REQUIRED WORK: Echo the data from the line containing "Where should I click to: Select" through the line containing "tap(1220, 843)", reproducing those lines verbatim.

RECORDS PROVIDED:
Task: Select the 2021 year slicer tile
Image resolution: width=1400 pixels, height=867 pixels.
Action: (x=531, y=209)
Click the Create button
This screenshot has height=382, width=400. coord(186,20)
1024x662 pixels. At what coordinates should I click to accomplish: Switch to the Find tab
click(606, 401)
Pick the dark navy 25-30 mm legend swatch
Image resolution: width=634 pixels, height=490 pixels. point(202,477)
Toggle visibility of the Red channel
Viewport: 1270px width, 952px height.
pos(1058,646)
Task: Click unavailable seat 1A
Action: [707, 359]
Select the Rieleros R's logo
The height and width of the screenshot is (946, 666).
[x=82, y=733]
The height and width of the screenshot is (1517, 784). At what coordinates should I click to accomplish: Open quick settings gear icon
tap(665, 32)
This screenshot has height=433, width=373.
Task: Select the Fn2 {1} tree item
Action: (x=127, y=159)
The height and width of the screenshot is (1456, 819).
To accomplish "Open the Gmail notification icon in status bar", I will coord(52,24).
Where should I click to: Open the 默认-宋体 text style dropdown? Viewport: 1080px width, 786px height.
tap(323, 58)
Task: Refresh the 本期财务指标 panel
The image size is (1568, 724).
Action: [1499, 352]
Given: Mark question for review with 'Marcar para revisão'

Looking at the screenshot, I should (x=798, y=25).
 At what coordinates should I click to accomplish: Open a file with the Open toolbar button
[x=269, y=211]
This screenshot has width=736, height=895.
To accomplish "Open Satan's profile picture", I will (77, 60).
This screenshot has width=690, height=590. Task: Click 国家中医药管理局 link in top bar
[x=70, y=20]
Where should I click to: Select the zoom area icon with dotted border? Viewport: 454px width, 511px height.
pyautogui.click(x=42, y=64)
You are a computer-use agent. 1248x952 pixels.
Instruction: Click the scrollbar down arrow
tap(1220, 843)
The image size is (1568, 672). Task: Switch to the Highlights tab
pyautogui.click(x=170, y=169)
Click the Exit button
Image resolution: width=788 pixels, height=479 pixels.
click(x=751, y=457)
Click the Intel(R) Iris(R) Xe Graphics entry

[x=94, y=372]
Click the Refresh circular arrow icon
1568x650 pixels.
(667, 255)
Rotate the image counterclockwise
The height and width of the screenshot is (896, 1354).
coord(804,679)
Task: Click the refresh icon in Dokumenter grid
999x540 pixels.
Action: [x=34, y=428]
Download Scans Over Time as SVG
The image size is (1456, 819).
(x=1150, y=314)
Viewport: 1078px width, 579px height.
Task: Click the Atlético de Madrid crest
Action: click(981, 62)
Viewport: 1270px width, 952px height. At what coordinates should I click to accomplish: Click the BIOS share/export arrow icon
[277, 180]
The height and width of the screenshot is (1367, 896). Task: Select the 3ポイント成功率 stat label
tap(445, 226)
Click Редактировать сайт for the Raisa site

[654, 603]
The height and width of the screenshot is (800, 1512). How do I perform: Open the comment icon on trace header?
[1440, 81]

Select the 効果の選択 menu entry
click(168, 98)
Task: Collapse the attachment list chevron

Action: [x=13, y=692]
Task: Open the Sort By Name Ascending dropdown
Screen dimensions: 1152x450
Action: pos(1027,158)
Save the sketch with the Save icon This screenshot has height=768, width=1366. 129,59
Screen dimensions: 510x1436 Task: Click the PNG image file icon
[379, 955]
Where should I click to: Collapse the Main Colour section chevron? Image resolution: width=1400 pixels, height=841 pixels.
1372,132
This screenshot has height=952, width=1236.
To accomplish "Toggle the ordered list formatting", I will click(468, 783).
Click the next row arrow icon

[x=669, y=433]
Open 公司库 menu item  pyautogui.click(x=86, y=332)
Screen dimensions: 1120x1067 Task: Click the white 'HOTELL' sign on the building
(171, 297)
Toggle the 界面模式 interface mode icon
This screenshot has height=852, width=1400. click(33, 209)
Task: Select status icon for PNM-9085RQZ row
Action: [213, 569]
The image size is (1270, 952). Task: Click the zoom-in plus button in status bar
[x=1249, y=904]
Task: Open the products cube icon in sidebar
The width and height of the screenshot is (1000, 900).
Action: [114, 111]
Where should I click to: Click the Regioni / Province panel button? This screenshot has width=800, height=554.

FULL OUTPUT:
Where should I click to: Select the zoom area icon with dotted border? Viewport: 454px width, 511px height.
pyautogui.click(x=42, y=64)
You are a computer-use agent. 1248x952 pixels.
Instruction: Click the scrollbar down arrow
tap(1220, 843)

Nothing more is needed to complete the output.